**What the task asks:** Leave the pictures aside and copy all the data exactly.
________________
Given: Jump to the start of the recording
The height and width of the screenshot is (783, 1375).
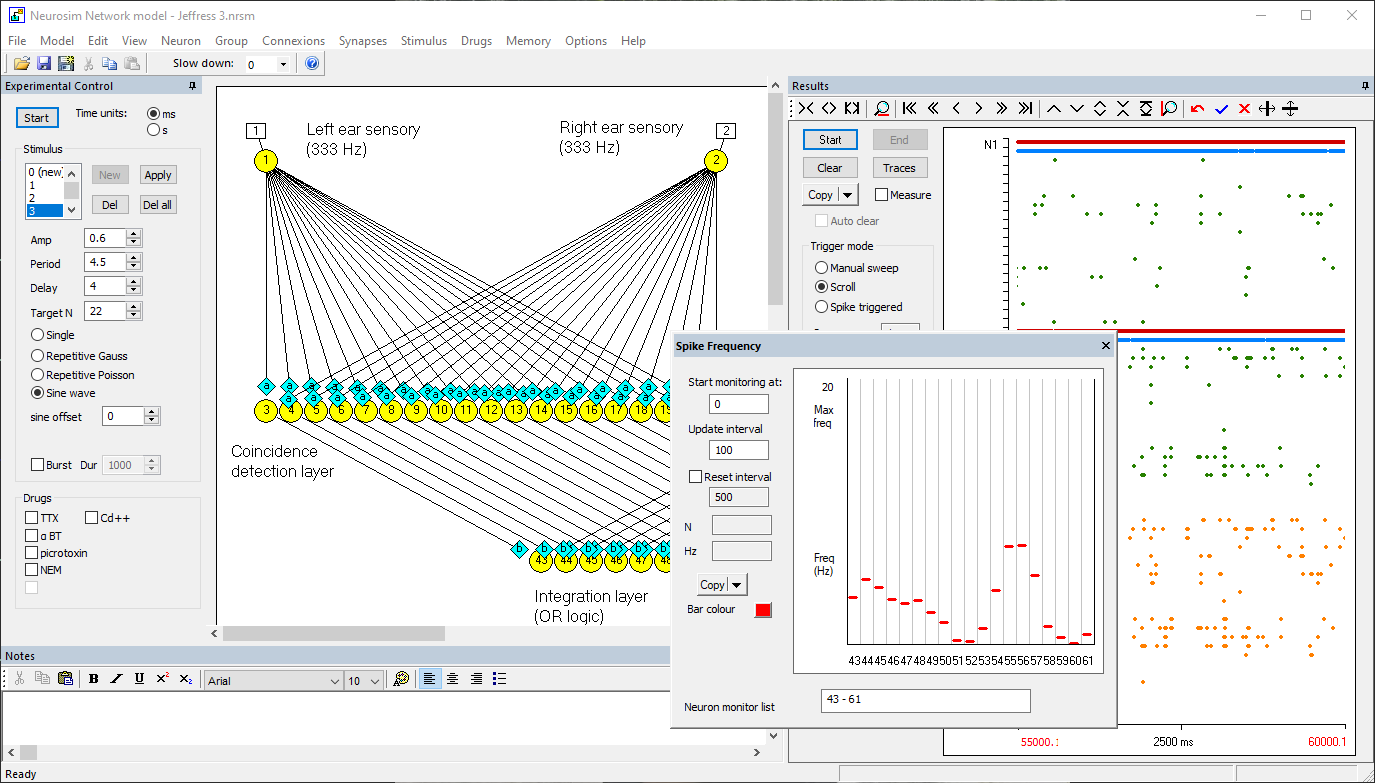Looking at the screenshot, I should click(x=909, y=109).
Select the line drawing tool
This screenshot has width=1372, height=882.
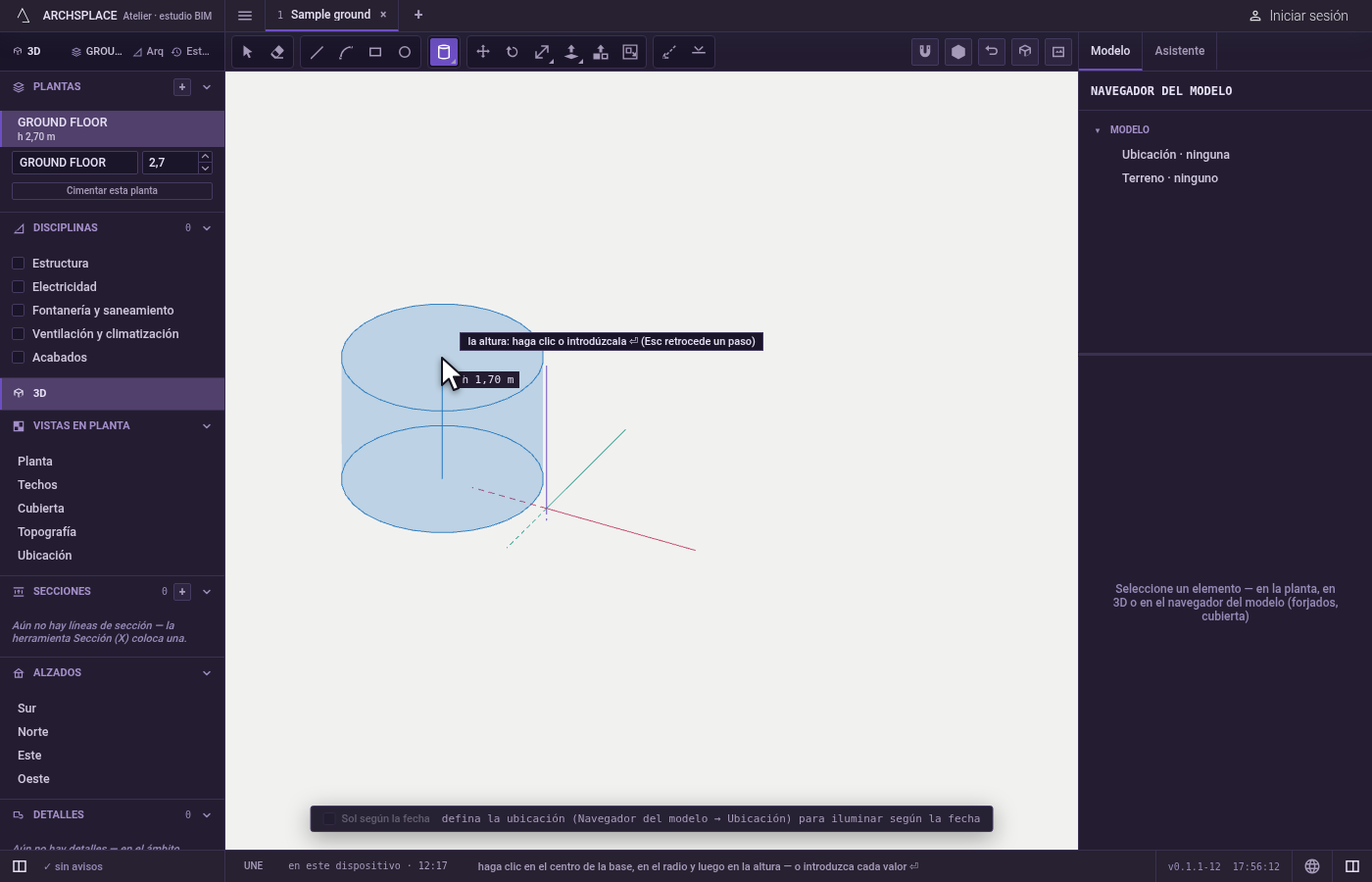317,52
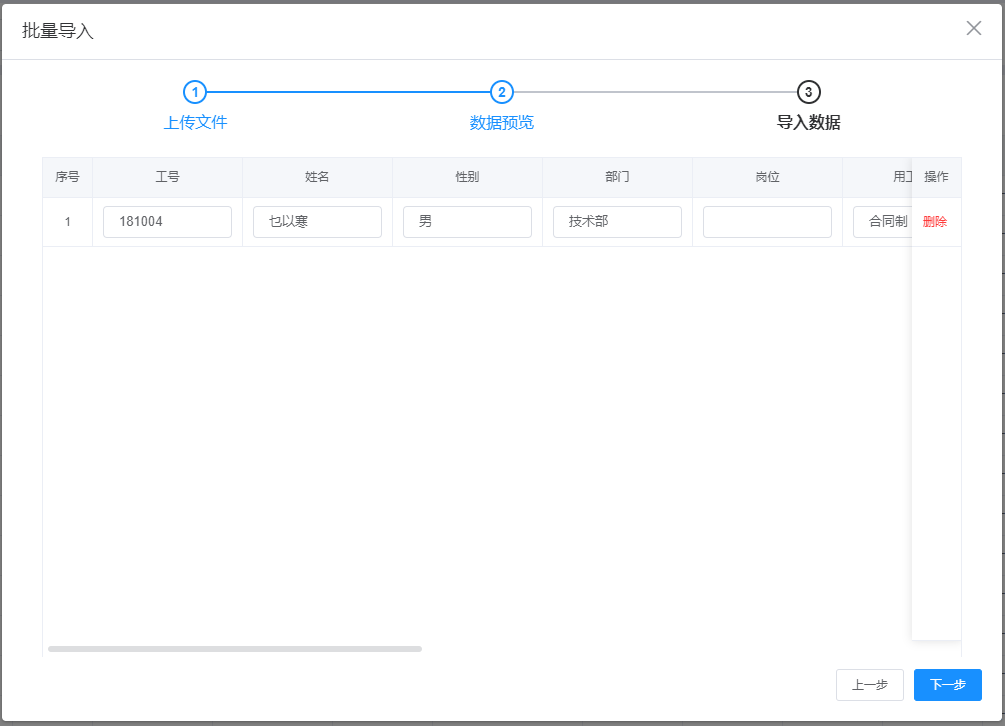Close the 批量导入 dialog
Viewport: 1005px width, 726px height.
click(x=973, y=28)
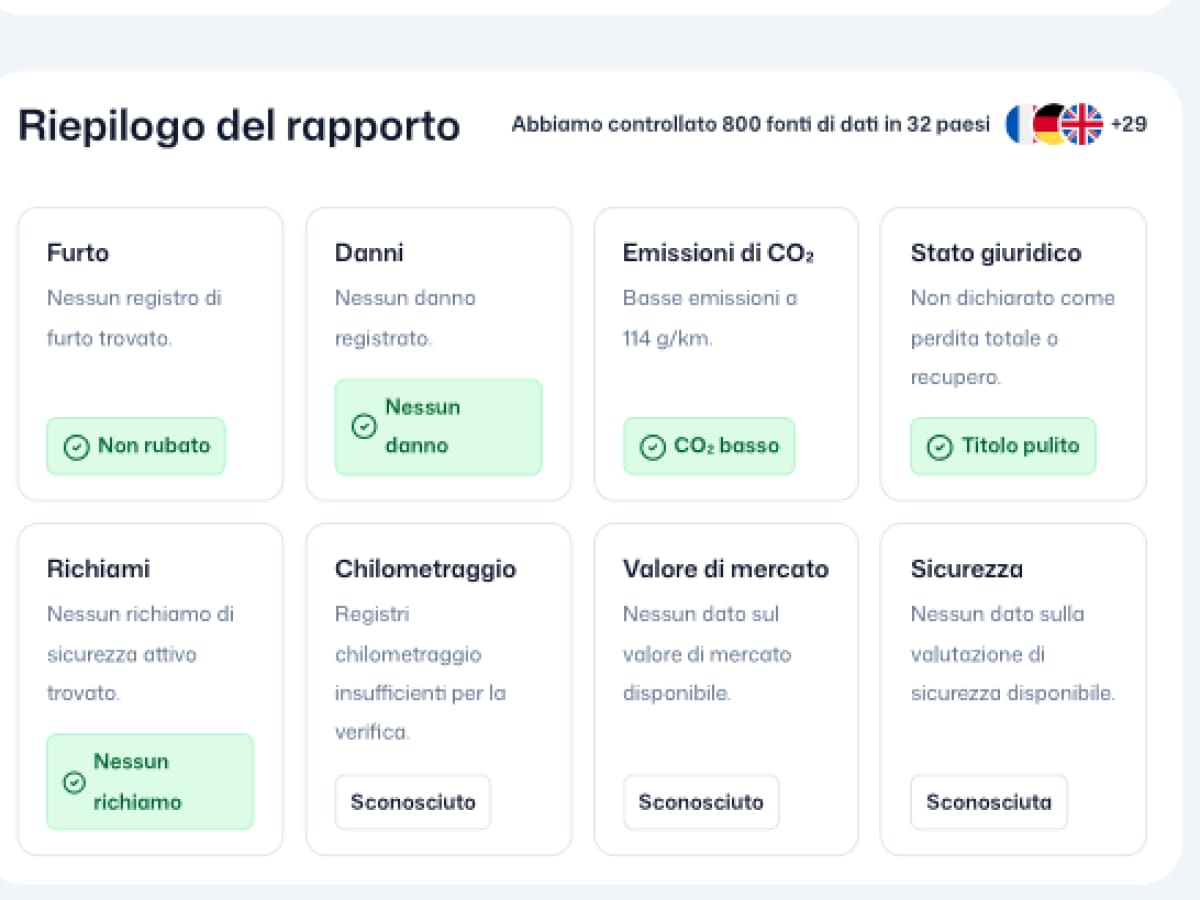Click checkmark icon in Nessun danno badge
The height and width of the screenshot is (900, 1200).
click(364, 427)
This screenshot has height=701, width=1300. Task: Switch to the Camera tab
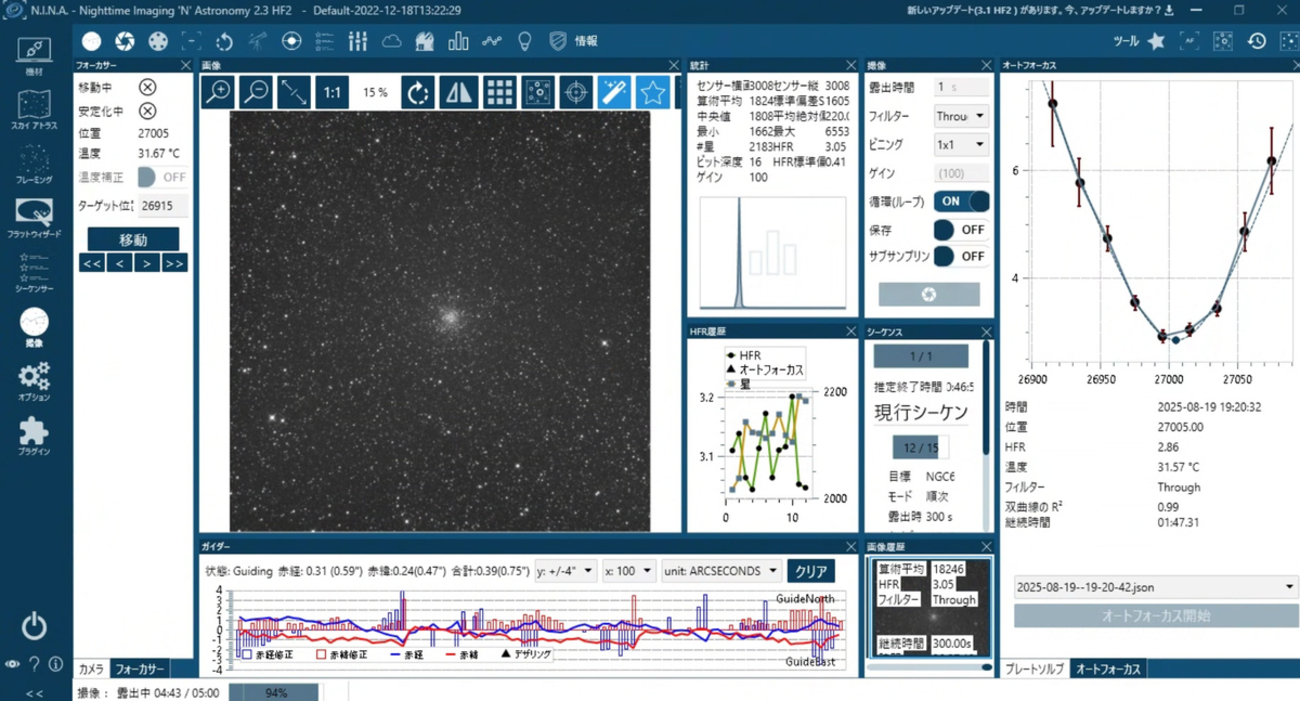point(91,668)
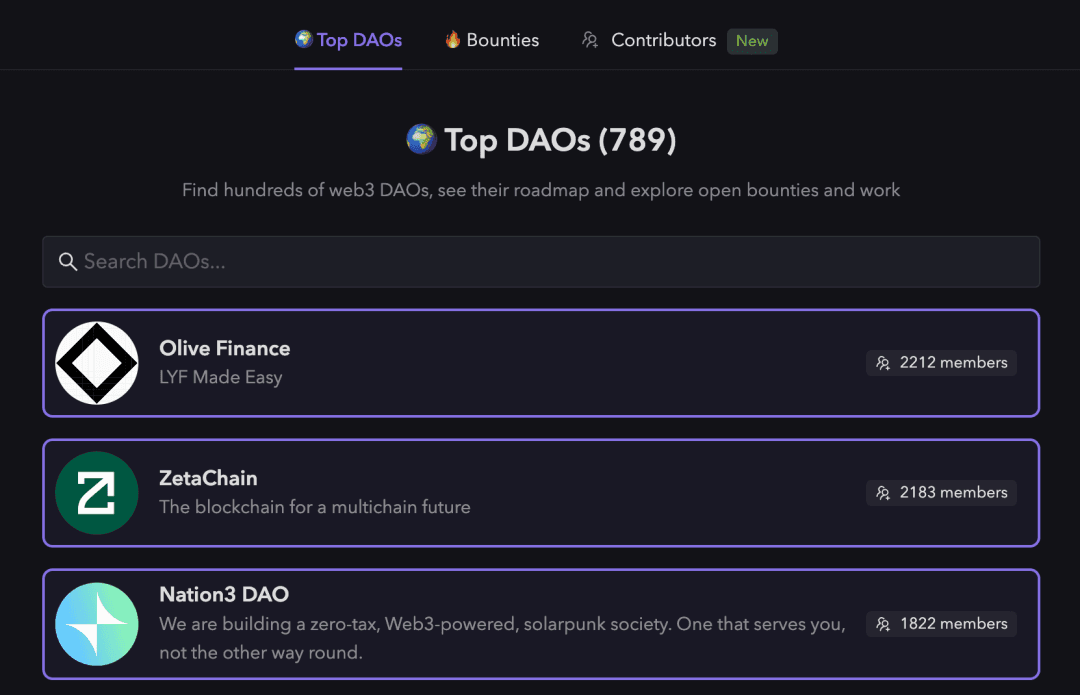Click the Olive Finance diamond logo
The height and width of the screenshot is (695, 1080).
click(96, 363)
________________
**Response area:**
Given: Jump to the start of the recording
The height and width of the screenshot is (783, 1375).
Looking at the screenshot, I should click(x=909, y=109).
Select the line drawing tool
This screenshot has width=1372, height=882.
317,52
Close the 批量导入 dialog
Viewport: 1005px width, 726px height.
click(x=973, y=28)
Click checkmark icon in Nessun danno badge
The height and width of the screenshot is (900, 1200).
click(364, 427)
This screenshot has height=701, width=1300. Task: Switch to the Camera tab
point(91,668)
Click the Olive Finance diamond logo
The height and width of the screenshot is (695, 1080).
click(96, 363)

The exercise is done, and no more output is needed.